• [Page excerpt]
'''
The most widely used and familiar bootstrapping methods are extremely simple, both conceptually and practically, as we will see. However, there are in fact almost countless different variants of bootstrapping methods, and there are many books solely devoted to describing these methods in detail (see, for example, Efron and Tibshirani 1993; Davison and Hinkley 1997; Chernick 2008). Here, we will describe how bootstrapping can be used to calculate confidence intervals. We will focus on the simplest methods, but these also happen to be the most widely and familiar in practice. As we explain below, the key feature of these methods involves repeatedly resampling from a sample, calculating statistics using these repeated samples, and then using various properties to the distribution of these statistics to calculate confidence intervals.

Background: Estimators, sampling distributions, and confidence intervals

To understand bootstrapped confidence intervals, it helps to clarify some background details and context related to frequentist statistical inference.

Let us assume we have observed \(n\) values \[ y_{1:n} = y_1, y_2 \ldots y_i \ldots y_n, \] where each \(y_i\) is a value on the real line, i.e. \(y_i \in \mathbb{R}\) for all \(i \in 1\ldots n\). For simplicity, let us also assume that these \(n\) values are drawn independently from some unknown probability distribution over \(\mathbb{R}\), which we will denote by \(f\).
'''
• [Dataset records]
'''
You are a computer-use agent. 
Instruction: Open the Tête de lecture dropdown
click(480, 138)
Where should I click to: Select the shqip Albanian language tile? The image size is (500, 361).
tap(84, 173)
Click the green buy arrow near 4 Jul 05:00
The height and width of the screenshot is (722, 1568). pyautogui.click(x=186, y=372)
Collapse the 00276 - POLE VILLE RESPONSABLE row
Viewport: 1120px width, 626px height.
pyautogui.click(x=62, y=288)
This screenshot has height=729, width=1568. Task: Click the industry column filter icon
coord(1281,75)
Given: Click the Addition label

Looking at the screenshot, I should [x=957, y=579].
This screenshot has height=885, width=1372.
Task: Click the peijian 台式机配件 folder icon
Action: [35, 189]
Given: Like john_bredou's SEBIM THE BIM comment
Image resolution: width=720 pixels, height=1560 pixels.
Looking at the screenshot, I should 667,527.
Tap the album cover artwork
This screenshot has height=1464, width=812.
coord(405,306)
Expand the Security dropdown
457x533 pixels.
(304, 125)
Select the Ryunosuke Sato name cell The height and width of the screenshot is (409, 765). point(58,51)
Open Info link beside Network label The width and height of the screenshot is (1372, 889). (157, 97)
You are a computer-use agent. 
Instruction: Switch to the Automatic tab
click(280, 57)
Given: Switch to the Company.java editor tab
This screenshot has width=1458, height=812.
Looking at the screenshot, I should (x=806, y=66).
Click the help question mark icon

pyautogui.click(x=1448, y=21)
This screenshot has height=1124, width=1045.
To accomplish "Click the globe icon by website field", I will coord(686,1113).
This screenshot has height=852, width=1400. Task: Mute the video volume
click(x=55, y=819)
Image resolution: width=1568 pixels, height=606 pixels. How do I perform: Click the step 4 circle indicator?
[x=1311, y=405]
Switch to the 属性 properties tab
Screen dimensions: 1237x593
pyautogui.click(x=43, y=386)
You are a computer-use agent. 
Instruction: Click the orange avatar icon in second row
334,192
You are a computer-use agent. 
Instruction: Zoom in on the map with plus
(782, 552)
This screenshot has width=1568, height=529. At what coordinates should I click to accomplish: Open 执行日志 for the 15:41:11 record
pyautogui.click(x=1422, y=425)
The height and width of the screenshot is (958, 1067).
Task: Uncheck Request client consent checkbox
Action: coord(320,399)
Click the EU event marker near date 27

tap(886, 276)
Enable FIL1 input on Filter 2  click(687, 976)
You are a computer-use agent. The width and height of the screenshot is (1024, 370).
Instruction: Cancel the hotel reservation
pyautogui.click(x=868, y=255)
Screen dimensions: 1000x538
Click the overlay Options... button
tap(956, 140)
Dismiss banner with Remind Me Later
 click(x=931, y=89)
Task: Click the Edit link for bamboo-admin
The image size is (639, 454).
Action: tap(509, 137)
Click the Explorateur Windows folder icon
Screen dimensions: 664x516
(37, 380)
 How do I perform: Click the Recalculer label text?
'''
• [Stated problem] Carry on the bootstrapping excerpt from the point where it stops.

• [The reply]
Suppose that we wish to estimate the mean of the probability distribution \(f\), which we will denote by \(\theta\). The obvious estimator of \(\theta\) is the sample mean of \(y_{1:n}\), which we will denote by \(\hat{\theta}\). Of course, the value of the sample mean \(\hat{\theta}\) is not always going to be exactly the same value as the population mean \(\theta\). For every given sample of \(n\) values from \(f\), the sample mean \(\hat{\theta}\) will be slightly different. Sometimes it will be higher, and sometimes lower, than the population mean \(\theta\). The sampling distribution of \(\hat{\theta}\) tells us how much \(\hat{\theta}\) varies across repeated samples of \(n\) values from \(f\). One important property of the sampling distributions is its standard deviation, which is known as the standard error. The standard error is the key to many types of inferential statistical, including the confidence interval. For example, if a sampling distribution is normally distributed, which will be the case in general as \(n \to \infty\), the 95% confidence interval for \(\theta\) is given by \[ \hat{\theta} \pm 1.96 \times \mathrm{se}, \] where \(\mathrm{se}\) is the standard deviation of the sampling distribution of the sample mean \(\hat{\theta}\), and where the 1.96 multiplier is due to the 2.5th an 97.5th percentiles in a normal distribution being 1.96 standard deviations below and above, respectively, the mean. More generally, in this normally distributed sampling distribution case, the \(1-\alpha\) confidence interval is \[ \hat{\theta} \pm z_{1-\alpha/2} \times \mathrm{se}, \] where \(z_{1-\alpha/2}\) is the value below which lies \(1-\alpha/2\) of the mass in a standard normal distribution. This method of calculation of the confidence interval is sometimes known as the standard interval method.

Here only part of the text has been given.